> [Task description]
In the records that follow, find each line with the word "arrow" and copy it.

> [Supplied records]

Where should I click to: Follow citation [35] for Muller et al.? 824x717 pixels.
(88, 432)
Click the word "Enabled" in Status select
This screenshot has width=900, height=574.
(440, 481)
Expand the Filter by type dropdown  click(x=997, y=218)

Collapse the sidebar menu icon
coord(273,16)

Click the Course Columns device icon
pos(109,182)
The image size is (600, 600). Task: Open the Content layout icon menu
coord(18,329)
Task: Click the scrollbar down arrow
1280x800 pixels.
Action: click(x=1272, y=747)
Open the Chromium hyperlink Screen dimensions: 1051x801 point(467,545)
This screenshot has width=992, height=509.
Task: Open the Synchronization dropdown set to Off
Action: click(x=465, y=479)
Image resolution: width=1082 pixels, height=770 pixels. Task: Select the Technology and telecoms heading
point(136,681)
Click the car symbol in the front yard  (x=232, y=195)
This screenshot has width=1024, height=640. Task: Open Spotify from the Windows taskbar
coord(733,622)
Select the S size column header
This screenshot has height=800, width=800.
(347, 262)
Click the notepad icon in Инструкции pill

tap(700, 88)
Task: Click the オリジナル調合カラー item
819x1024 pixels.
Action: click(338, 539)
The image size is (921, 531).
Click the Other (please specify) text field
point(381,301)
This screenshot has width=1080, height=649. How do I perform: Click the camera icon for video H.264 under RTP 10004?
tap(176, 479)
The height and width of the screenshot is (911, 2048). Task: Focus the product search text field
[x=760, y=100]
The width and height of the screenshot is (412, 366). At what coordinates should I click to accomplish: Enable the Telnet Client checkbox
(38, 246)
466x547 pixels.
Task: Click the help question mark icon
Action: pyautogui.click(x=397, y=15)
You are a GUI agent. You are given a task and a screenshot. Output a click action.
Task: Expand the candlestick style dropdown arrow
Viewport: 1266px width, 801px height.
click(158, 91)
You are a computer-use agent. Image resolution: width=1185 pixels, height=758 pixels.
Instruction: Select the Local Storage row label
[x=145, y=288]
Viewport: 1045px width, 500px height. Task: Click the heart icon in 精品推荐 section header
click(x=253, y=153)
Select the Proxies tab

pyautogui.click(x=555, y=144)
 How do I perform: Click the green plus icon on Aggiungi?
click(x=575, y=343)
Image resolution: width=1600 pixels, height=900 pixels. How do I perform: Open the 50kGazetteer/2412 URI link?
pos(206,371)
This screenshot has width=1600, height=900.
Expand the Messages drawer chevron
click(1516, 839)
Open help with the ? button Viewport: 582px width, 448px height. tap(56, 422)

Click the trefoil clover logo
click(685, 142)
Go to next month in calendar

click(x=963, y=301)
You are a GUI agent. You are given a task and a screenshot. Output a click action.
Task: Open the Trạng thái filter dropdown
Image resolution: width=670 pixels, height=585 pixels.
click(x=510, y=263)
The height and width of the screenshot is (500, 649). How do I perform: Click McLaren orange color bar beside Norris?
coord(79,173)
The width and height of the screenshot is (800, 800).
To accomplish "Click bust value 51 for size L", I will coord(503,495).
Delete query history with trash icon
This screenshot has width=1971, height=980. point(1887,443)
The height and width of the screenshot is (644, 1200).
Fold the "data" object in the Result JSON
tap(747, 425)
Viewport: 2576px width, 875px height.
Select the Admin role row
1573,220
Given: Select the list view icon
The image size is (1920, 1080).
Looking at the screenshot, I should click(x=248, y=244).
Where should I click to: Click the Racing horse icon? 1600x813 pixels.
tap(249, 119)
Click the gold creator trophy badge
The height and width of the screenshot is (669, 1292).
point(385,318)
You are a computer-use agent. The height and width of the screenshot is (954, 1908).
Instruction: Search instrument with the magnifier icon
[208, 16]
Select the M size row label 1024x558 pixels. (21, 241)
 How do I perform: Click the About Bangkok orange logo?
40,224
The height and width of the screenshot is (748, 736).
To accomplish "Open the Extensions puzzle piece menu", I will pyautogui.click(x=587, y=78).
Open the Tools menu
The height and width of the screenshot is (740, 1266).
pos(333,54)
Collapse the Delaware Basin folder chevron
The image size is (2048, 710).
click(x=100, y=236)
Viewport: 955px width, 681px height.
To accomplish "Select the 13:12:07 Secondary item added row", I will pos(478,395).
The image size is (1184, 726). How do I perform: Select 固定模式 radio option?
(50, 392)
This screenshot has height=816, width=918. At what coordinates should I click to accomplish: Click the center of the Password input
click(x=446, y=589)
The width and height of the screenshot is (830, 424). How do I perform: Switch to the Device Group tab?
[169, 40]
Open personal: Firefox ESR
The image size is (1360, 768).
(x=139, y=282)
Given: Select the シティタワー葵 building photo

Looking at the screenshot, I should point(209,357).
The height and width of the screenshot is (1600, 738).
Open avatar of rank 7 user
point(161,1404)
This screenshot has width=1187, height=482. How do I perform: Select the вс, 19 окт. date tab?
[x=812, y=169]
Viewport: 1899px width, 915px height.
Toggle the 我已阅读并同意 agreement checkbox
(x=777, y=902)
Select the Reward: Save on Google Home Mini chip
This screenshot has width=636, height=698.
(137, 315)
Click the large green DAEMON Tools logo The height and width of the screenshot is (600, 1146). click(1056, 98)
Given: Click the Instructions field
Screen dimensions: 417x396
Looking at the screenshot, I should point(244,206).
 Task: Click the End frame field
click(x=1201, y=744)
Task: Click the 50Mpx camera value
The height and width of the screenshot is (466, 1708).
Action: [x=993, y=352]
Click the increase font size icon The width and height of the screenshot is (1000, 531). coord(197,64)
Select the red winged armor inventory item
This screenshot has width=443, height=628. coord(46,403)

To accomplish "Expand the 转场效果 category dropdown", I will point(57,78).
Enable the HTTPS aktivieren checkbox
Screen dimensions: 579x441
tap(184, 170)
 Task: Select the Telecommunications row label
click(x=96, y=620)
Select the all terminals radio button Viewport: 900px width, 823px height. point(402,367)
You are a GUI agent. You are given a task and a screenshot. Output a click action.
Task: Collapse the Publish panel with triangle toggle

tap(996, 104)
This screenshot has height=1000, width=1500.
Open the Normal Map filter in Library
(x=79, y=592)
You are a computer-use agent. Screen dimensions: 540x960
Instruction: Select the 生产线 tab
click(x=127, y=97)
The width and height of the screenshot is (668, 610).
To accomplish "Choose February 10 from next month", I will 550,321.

> [Answer below]
Task: Click the scrollbar down arrow
Task: Expand the candlestick style dropdown arrow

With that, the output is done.